Directions:
Begin at the line that contains "Where should I" and stop after the last line of the entries. Give each of those lines as a string in a JSON list, skipping blank lines and leaving the pictures out.

Supplied data:
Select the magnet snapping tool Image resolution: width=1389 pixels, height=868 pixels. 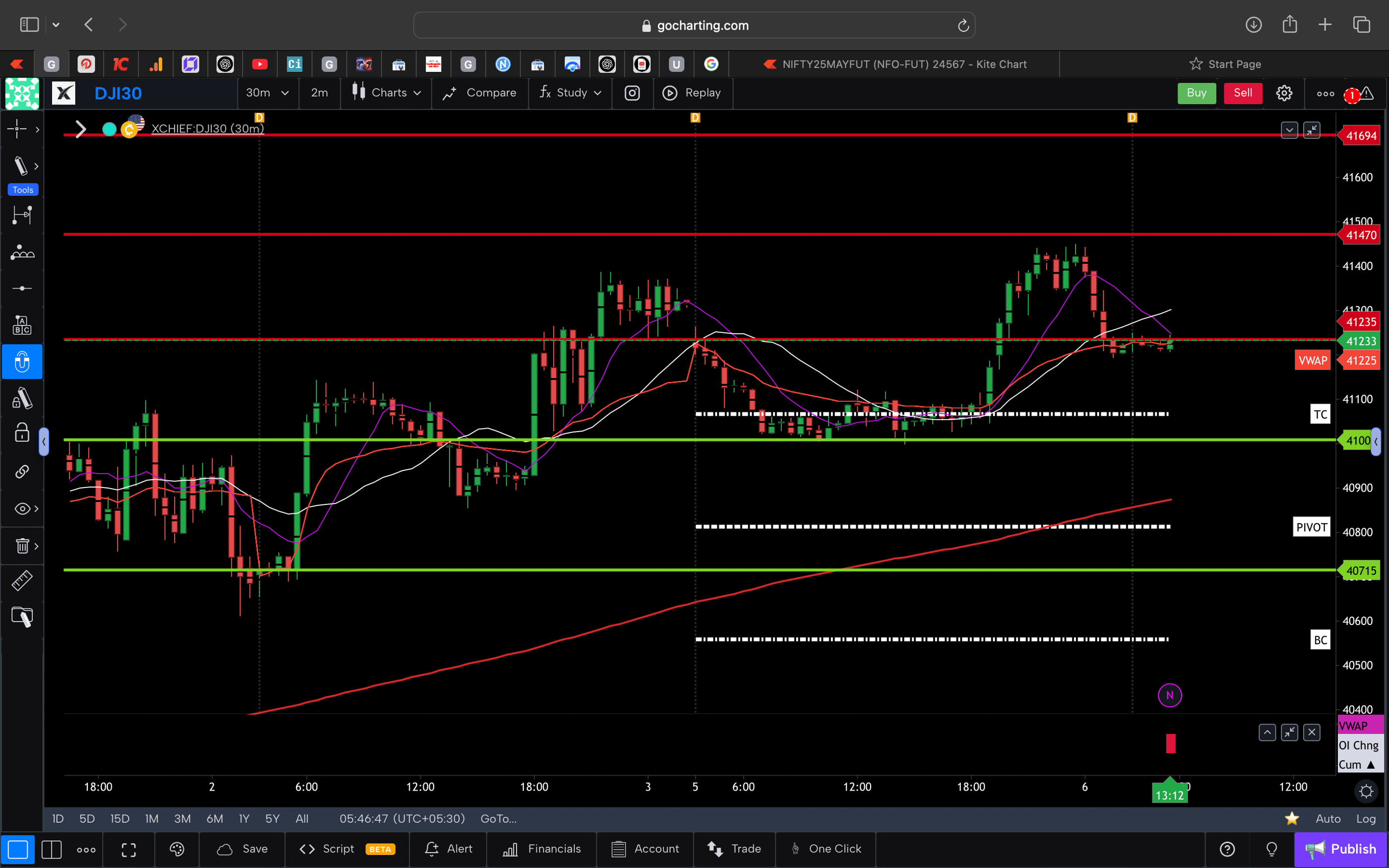tap(22, 362)
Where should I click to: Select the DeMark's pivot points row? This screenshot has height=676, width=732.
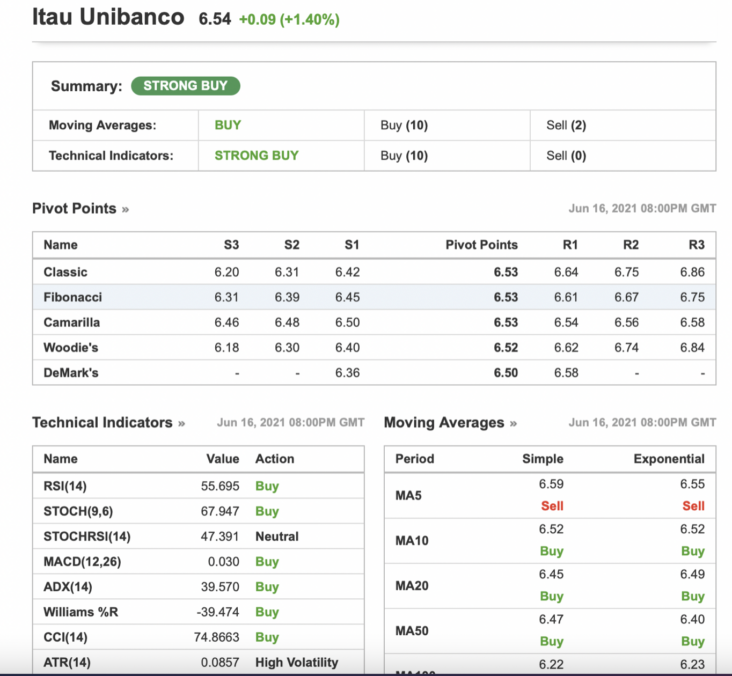point(72,372)
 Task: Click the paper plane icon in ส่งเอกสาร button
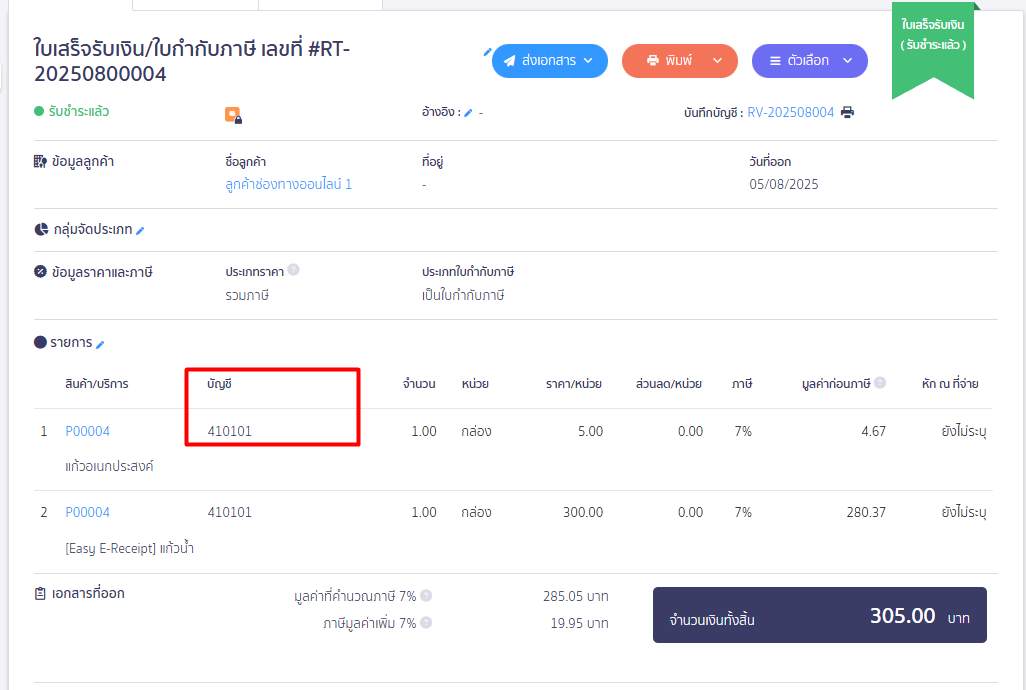511,60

Task output:
[
  "Where should I click to: Select the DeMark's pivot points row? This screenshot has height=676, width=732.",
  "point(72,372)",
  " Task: Click the paper plane icon in ส่งเอกสาร button",
  "511,60"
]